# Basa fish.



## -NBKK- (Jun 22, 2007)

I went out shopping for food the other night and picked up some fish for the Piranhas. I tried a new one called basa fish because i have never seen it on the market.

The Rbp's go crazy for it. I always feed them the same sized portions but when i put the basa in the tank they are more aggressive then usual and they always eat the whole thing, never leaving scraps behind.

Has any one else tried this fish for feeding ? i think its some type of Cat fish.


----------



## remy5405 (Feb 8, 2008)

basa fish
it is a catfish. should be a nice snack
and for the best taste try this Link


----------



## -NBKK- (Jun 22, 2007)

Lol nice man, im not to interested in eating it myself. I only really like salmon , halibut and haddock. Other then that i find other fish not that nice tasting. Thanks for the info on the fish though.
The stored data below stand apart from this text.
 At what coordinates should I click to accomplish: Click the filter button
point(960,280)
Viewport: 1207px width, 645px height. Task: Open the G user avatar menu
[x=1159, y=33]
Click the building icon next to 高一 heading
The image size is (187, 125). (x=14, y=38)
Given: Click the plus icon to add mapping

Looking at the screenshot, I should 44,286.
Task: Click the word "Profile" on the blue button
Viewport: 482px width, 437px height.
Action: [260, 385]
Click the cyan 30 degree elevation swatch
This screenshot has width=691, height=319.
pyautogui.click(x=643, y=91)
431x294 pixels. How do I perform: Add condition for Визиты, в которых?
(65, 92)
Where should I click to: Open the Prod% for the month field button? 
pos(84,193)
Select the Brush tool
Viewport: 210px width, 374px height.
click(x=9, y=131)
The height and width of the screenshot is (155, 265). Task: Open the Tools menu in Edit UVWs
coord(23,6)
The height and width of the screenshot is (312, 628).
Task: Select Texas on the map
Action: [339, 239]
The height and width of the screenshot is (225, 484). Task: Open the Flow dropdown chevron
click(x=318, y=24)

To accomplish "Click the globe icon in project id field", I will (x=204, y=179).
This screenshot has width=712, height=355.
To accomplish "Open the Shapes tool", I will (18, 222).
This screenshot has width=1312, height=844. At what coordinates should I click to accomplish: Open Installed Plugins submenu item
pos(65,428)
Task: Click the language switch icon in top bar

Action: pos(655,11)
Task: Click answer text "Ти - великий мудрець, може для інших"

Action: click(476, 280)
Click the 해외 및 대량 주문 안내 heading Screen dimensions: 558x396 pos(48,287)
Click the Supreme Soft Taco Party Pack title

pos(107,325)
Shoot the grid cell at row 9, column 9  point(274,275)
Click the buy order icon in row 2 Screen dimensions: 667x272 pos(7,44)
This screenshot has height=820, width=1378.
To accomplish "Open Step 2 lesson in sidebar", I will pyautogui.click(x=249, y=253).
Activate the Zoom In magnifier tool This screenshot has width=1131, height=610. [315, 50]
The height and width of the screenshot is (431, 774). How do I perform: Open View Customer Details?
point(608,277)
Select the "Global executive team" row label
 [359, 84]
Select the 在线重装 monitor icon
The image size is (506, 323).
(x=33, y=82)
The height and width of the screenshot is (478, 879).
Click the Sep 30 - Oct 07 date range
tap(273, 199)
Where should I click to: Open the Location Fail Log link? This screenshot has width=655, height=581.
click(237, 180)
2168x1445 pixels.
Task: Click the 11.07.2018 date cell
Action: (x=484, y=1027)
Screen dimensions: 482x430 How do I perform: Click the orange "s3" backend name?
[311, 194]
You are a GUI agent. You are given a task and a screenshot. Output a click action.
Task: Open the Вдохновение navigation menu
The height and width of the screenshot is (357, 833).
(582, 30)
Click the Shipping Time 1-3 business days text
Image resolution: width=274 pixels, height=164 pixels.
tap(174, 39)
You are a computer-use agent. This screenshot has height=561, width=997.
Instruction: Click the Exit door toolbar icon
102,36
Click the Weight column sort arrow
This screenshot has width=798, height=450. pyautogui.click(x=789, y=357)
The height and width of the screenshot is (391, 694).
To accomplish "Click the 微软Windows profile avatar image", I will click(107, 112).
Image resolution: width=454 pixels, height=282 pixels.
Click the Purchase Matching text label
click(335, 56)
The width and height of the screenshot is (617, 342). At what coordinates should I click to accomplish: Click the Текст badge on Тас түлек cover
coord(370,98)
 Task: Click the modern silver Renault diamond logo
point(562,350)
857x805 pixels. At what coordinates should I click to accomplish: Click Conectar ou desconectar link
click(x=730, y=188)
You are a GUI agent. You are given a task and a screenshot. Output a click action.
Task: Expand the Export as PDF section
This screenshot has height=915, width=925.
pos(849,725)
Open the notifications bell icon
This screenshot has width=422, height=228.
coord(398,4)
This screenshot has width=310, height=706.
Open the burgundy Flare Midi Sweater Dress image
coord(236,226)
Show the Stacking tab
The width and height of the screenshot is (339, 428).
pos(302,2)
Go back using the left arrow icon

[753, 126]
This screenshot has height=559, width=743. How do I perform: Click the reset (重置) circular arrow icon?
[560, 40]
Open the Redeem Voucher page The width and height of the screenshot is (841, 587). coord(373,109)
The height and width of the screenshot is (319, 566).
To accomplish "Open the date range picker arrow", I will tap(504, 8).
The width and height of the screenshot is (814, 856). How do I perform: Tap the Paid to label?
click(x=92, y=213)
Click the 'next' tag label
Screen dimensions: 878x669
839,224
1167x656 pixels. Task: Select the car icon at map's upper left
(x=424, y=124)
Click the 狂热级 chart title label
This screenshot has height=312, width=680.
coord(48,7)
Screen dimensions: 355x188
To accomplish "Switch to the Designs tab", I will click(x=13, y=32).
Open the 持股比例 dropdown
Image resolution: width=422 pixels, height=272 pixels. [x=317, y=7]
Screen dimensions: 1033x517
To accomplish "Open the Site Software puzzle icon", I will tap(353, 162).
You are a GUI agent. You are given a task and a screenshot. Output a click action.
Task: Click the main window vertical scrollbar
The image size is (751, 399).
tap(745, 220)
My Rbps love it so odds are other pygos will too. People should check this fish out.


----------



## badkarma2010 (Dec 24, 2007)

I've been feeding my caribes the basa fillets since i got them about a year and a half ago. realtively inexpensive and clean. they love it.


----------



## -NBKK- (Jun 22, 2007)

Clean, thats what i really like about this fish. It doesn't chunk off and go everywhere like smelt does. I only recently found out about this fish, wish i knew about it earlier. 5.99 for 5 thick fillets, cant go wrong.


----------